Снег все падал и падал: казалось, он прячет старое, чтобы дать дорогу новому. Утро началось с телефонного звонка — Вера Павловна открыла глаза раньше обычного, будто душой почувствовала: сегодня будет важный день.
— Мам, мы на подходе, — голос у Андрея был напряжённый, но не грубый, не чужой.
Вскоре на хрустящем от мороза снегу послышались шаги. Вера Павловна с трудом встала, кутаясь плотнее. С порога донёсся знакомый голос Ирины:
— Верочка, может, нам скорую вас вызвать?.. — с тревогой, с лёгкой робостью, как будто за свою заботу она тоже извинялась.
Андрей стоял позади, не заходил, топтался. Почему-то сразу заметно — растерян, смотрит на мать иначе. Усталое, серьёзное лицо — но в глазах тревога, смешанная с тем стыдом, который так редко бывает у взрослых сыновей. Она почувствовала: случилось важное — наконец-то он увидел в ней не просто «бабушку для дочки» и удобную маму, а человека. Женщину, которая может страдать — и может за себя постоять.
— Мам, я был неправ… — вымолвил он, почти шёпотом. — Я… мы с Ириной все обдумали. Давай попробуем иначе. Мы — не хотим, чтобы ты болела и мучилась. Прости меня.
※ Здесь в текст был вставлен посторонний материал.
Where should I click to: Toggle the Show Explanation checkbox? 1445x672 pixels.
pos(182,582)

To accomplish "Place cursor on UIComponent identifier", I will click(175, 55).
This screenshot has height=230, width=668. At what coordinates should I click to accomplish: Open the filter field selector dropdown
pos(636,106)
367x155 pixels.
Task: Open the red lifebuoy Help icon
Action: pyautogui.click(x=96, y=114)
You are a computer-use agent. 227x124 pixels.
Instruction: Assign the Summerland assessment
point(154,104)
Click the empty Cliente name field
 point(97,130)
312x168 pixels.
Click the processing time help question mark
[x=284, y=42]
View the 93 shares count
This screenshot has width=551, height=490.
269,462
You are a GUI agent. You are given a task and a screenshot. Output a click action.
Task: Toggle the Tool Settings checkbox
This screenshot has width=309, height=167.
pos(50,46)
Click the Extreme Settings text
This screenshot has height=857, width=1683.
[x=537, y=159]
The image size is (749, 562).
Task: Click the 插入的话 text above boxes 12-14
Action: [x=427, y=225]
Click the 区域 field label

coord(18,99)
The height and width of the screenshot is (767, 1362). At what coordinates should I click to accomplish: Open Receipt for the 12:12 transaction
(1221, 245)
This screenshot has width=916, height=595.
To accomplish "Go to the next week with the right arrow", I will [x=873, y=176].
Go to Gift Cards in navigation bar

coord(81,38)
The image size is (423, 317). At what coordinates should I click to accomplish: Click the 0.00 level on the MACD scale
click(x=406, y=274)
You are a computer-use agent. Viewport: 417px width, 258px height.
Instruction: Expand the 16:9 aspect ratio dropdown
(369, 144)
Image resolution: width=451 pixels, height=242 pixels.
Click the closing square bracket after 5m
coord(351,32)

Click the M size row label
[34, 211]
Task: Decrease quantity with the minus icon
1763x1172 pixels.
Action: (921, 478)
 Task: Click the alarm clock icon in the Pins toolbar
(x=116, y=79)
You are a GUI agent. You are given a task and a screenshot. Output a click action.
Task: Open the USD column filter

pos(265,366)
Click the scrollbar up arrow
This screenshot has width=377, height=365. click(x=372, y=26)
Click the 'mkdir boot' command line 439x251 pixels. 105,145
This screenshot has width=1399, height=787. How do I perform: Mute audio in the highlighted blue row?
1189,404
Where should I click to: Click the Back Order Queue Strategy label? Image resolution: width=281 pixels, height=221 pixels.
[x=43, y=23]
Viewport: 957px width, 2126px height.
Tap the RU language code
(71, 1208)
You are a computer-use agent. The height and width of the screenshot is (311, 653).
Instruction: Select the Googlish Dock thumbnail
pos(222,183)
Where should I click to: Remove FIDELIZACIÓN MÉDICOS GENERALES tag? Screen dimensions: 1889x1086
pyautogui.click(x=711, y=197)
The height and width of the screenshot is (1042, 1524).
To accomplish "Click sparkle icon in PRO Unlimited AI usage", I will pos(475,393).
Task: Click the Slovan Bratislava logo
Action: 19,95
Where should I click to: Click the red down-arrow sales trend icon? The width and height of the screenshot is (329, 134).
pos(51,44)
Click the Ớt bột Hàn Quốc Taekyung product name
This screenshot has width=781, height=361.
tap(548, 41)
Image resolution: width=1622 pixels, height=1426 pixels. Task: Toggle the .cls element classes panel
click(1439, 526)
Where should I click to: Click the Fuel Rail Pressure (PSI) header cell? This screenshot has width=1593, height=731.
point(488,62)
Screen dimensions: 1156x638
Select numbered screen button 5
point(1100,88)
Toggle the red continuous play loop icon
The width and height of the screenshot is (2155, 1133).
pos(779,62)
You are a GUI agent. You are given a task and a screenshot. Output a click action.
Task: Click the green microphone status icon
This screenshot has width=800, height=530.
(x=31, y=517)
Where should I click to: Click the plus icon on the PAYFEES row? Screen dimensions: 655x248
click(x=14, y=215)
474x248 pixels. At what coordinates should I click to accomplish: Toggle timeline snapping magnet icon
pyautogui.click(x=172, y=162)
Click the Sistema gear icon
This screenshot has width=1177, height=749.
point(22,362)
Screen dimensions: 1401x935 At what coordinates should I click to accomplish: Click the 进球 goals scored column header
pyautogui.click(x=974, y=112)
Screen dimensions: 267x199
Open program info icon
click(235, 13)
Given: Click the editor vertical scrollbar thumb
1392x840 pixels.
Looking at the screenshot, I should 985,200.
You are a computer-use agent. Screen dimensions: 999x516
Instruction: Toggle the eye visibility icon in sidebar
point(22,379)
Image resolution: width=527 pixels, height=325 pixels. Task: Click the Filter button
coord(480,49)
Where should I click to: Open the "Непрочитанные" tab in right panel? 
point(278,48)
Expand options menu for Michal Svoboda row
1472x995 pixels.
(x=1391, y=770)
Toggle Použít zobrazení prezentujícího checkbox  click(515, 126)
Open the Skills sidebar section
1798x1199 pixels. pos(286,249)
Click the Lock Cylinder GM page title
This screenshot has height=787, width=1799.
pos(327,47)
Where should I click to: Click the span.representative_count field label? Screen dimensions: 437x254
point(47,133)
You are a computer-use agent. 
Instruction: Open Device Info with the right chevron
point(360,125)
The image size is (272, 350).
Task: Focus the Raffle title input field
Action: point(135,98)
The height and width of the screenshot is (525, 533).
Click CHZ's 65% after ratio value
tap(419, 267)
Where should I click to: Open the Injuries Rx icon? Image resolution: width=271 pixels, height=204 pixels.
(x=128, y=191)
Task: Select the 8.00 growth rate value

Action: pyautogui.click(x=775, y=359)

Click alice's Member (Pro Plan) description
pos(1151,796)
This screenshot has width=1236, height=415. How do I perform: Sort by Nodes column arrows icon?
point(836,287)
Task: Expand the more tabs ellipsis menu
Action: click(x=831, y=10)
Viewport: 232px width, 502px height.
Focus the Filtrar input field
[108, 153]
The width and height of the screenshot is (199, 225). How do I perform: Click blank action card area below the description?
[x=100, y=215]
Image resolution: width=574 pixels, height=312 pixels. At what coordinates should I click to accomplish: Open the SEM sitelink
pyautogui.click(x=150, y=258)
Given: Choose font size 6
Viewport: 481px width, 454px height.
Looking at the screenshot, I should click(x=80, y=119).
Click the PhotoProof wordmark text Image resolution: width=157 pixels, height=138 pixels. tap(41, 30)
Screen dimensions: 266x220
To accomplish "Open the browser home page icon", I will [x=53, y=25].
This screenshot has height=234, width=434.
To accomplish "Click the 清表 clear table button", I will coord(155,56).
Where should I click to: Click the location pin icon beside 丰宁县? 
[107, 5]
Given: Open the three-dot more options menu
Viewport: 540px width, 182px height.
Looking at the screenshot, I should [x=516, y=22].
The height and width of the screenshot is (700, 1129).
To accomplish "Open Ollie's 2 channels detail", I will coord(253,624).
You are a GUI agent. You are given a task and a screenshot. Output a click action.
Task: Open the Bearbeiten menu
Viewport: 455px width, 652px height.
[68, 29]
Вера Павловна ощутила, как будто лёд, что давно окутал душу, медленно трещит. Больно, но вместе с тем — легко. Раньше она бы бросилась их уговаривать, оправдываться, просить прощения — сейчас просто стояла, держала себя ровно:
— Хорошо, Андрюша. Давай обсудим: как нам будет хорошо всем. Я не стану больше молчать, ладно? — и впервые за столько лет у неё получился мягкий, но твёрдый взгляд. Материнский, но не уступчивый.
Ирина закивала так искренне, что у Веры Павловны сдавило горло. Женщина быстро сорвалась помочь собрать вещи: разговоры о жилье, графике, заботах разбавлялись теплом и смехом. Потихонечку намечалось нечто вроде мира — не прежнего, но честного.
***
Через два дня Вера Павловна снова открыла дверь родной квартиры. Нет, она уже никогда не будет такою, как прежде. Но теперь — её пространство вновь принадлежало *ей*. Коты, подушки, любимый цветочный фикус — всё дышало знакомым уютом. Вера Павловна разложила кофту на кресло и села к окну — просто смотреть на городские огни. И поняла: она ни разу не пожалела, что не промолчала тогда ночью на даче.
Ирина позвонила спустя час:
— Верочка, вы как? Может, супчика привезти?
— Всё отлично, Ирочка. — Она даже удивилась, сколько силы у неё стало в голосе. — Чувствую, что всё правильно.
***
Семья теперь поселилась так: Андрей с Ириной и дочкой на выходные — у Веры Павловны, будни — в другой квартире. Выкроили, нашли способ, договорились. Никто не обиду копит, а раз за разом учатся говорить о чувствах.
А Вера Павловна ещё долго вспоминала первую ночь возвращения домой: как рыдала от облегчения, отрившись лицом в подушку, как вдруг остро осознала — жить для себя не значит жить против других, это просто жить *по-правде*.
***
— Мам, ты уж скажи, если чего не так, — как-то вечером вдруг попросил Андрей за чаем.
— Не бойся, теперь уж точно не промолчу, — улыбнулась она.
Кошка потерлась о ноги, за окном моросил тихий вечерний дождик, и всем в квартире, как ни странно, было тепло.